I could not shake off my depression. I could measure it in millibars. You know these moods? I’m sure you do. I saw my life as a catalogue of wasted opportunities, of intemperate decisions, of blind, crazy impulsiveness and, of course, heedless circumstance and filthy luck. It seemed to me to be the most desperate tragedy that Doon and I, of all people, had ended up almost strangers. I looked back over the last decade and saw it as a fruitless wasteland shadowed by clouds of disappointment, betrayal, flight and persecution. Perhaps, I thought, my individual life was merely acting as a conduit for the Zeitgeist of that low dishonest decade … but we now were four years into the forties — I was four years into my forties. I was as old as the century and yet entirely out of step with it. The world was at war and what was I doing? Undermining the Billy the Kid myth and making a forlorn and futile visit to my old love. I was stuck in my thirties mood — failure and disillusionment. It was time for a change.
There were two baffling letters waiting for me on my return from Montezuma, both a fortnight old. One was from Hamish. It announced merely that he had recently arrived in the States and was working for a U.S. government organization called the National Research Institute, in Zion, New Jersey, not far from Princeton. He said he hoped that we might meet up soon, then he added, “I can’t tell you how sorry I was to see you vilified in that despicable way. I wrote several letters in your defense but none were printed. I suspect you have become the scapegoat for more eminent appeasers.”
What vilification? What appeasement was he talking about? The second letter was from my father and even more perplexing.
My dear John,
I am prompted to write because I know the distress you must be suffering at these scandalous allegations. The fine letter in your defense from a Mr. Julian Teague published in Wednesday’s Times came a little too late. I fear, to undo the damage or halt the momentum. I merely wanted you to know that your family (and that includes Thompson) is standing by you during this difficult and unpleasant time.

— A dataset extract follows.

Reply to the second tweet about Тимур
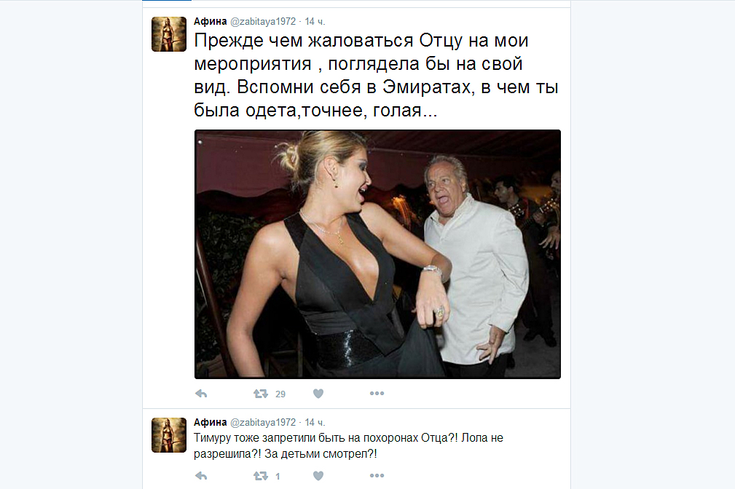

I am surprisingly fit for an old man. Please convey my respects to your new wife, Monika, and I hope we will all meet soon in more happy circumstances.
Yours aye,
Dad
It was the “Dad” that shook me. He had never signed himself so affectionately before. But what was going on? Clearly some vile slander on me had been perpetrated in the British press. I wrote to my father and Hamish immediately asking for more information.
I didn’t have long to wait. I was in an editing suite at Lone Star working on The Equalizer when I received a call from a reporter on the L.A. Times . He would like to talk to me, he said. I assumed it was about the new film.
I met him in a bar round the corner. It was a sunny fresh morning and the place was quiet. Rumba music played gently on the radio. I ordered a Four Roses with ice and ginger ale in a tall glass. I munched some pretzels from the bartop bowl. The journalist arrived and introduced himself as Karl Shumway. He fanned out a series of newspaper clippings on the bar.
“What do you say to this?” he asked.
Let me summarize briefly the history of this particularly sordid campaign of character assassination. It had begun in a small-circulation British film magazine called Cinema Monthly , in an article entitled “Fun in the Sun: Our Absent Industry.” This purported to criticize the large number of British actors, producers, writers and directors who were living the high life in Hollywood while war was being waged at home. In fact, over three quarters of its length was given over to a sustained attack on me. Among the lies were these: I had been pro-Nazi before the war when I had made my name in Berlin during the twenties; I had stayed on long after Hitler came to power. I had been unable to further my career in Britain and had left for the U.S.A. when war clouds (predictably) “loomed” over Europe. In Hollywood I had consorted with Germans, married a German actress — one Mathilde Halte — and when the war began had fled to Mexico for several months before sneaking back to Hollywood when I thought the coast was clear. Now I whiled away my time making worthless films and living in a loud and ostentatious style.